Writing About AI
Uvation
Reen Singh is an engineer and a technologist with a diverse background spanning software, hardware, aerospace, defense, and cybersecurity. As CTO at Uvation, he leverages his extensive experience to lead the company’s technological innovation and development.

The NVIDIA Blackwell Ultra (B300) GPU is a new standard for AI infrastructure, shifting the industry focus from simply adding more GPUs to maximizing efficiency, specifically measured by tokens-per-watt and cost-per-million-tokens.
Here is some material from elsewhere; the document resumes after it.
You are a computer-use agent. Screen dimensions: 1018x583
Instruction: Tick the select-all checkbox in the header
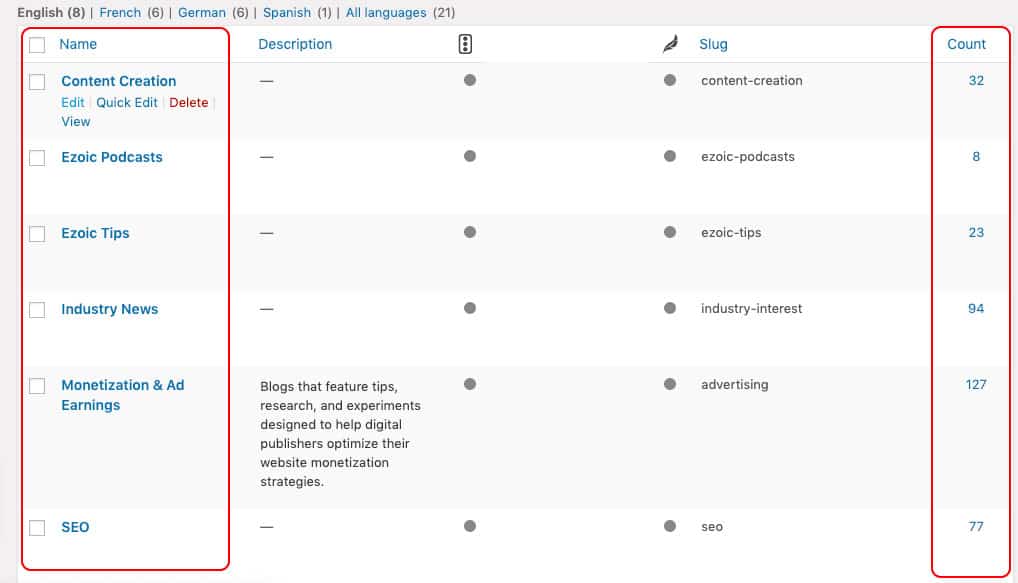point(37,45)
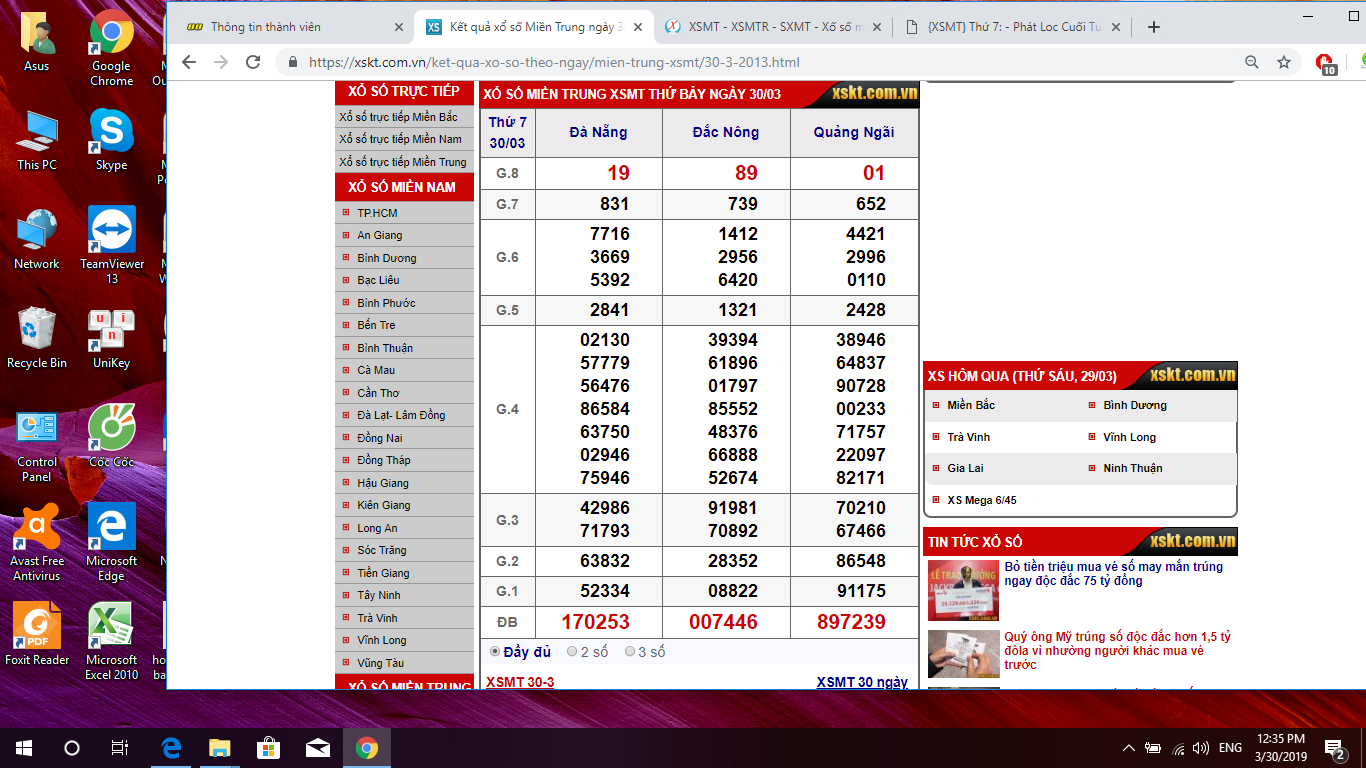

It is built to address the reality that traditional scaling strategies are no longer sufficient for the increased compute demands of modern AI models that reason, plan, and execute multi-step tasks. The B300 delivers higher tokens-per-watt for energy-efficient inference and a lower cost-per-million-tokens for sustainable margins, acting as a platform designed to make large-scale, high-efficiency AI deployments both practical and economically viable.
The Blackwell Ultra (B300) achieves dramatic improvements over Hopper by fundamentally changing its core architecture. Hopper utilized a monolithic GPU design (~80B transistors), whereas Blackwell Ultra moves to a dual-die unified GPU architecture, containing 208 billion transistors to break scaling limits. This dual-die setup functions as a single compute surface thanks to a 10 TB/s NV-HBI interconnect, a shared memory subsystem, and a synchronized execution model. Additionally, B300 introduces NVFP4, a new 4-bit floating-point precision format optimized specifically for large-scale transformer inference, resulting in a 7.5× increase in dense throughput compared to Hopper’s FP8 (15 PFLOPS vs. ~2 PFLOPS). The GPU also features 288 GB of HBM3e memory, up to 3.6× more than the H100/H200, and 2× faster attention computation to support extended context windows and real-time interactive AI performance.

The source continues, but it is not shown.